Metadata-Version: 2.4
Name: trl_jobs
Version: 0.1.11
Summary: TRL Jobs.
Project-URL: homepage, https://github.com/qgallouedec/trl-jobs
Project-URL: repository, https://github.com/qgallouedec/trl-jobs
Author-email: Quentin Gallouédec <quentin.gallouedec@huggingface.co>
Classifier: License :: OSI Approved :: MIT License
Classifier: Operating System :: OS Independent
Classifier: Programming Language :: Python :: 3
Requires-Python: >=3.10
Requires-Dist: huggingface-hub>=0.34.4
Description-Content-Type: text/markdown

# 🏭 TRL Jobs

**TRL Jobs** is a simple wrapper around [`hfjobs`](https://huggingface.co/docs/huggingface_hub/guides/jobs) that makes it easy to run [TRL](https://huggingface.co/docs/trl/) (Transformer Reinforcement Learning) workflows directly on 🤗 Hugging Face infrastructure.

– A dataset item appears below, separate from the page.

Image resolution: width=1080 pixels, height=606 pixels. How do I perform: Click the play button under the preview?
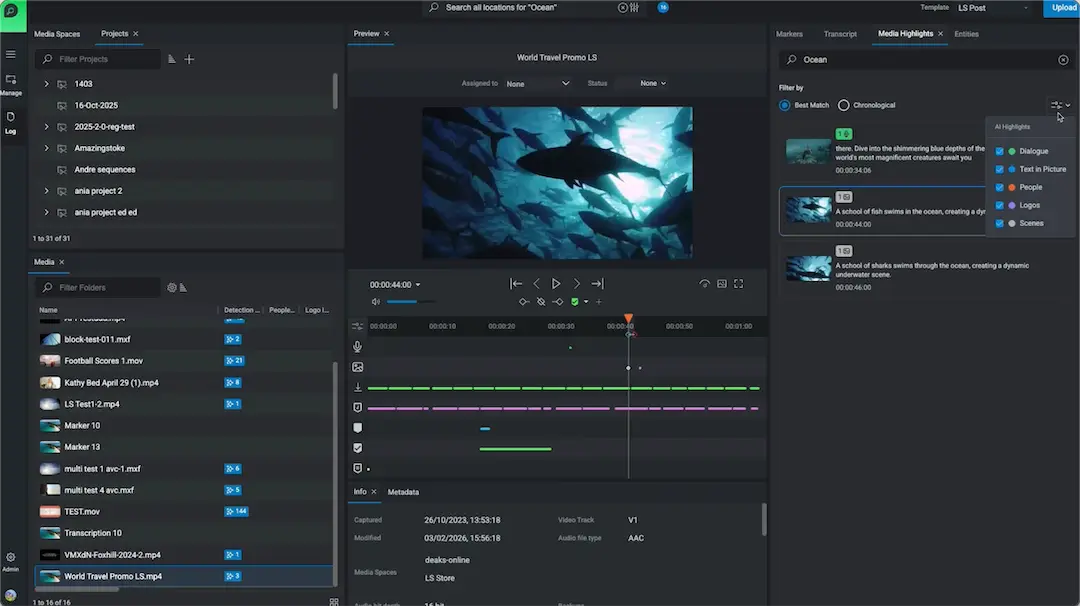pyautogui.click(x=556, y=284)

Think of it as the quickest way to kick off **Supervised Fine-Tuning (SFT)** and more, without worrying about all the boilerplate setup.

## 📦 Installation

Get started with a single command:

```bash
pip install trl-jobs
```

## ⚡ Quick Start

Run your first supervised fine-tuning job in just one line:

```bash
trl-jobs sft --model_name Qwen/Qwen3-0.6B --dataset_name trl-lib/Capybara
```

Th training is tracked with [Trackio](https://huggingface.co/docs/trackio/index) and the fine-tuned model is automatically pushed to the Hub.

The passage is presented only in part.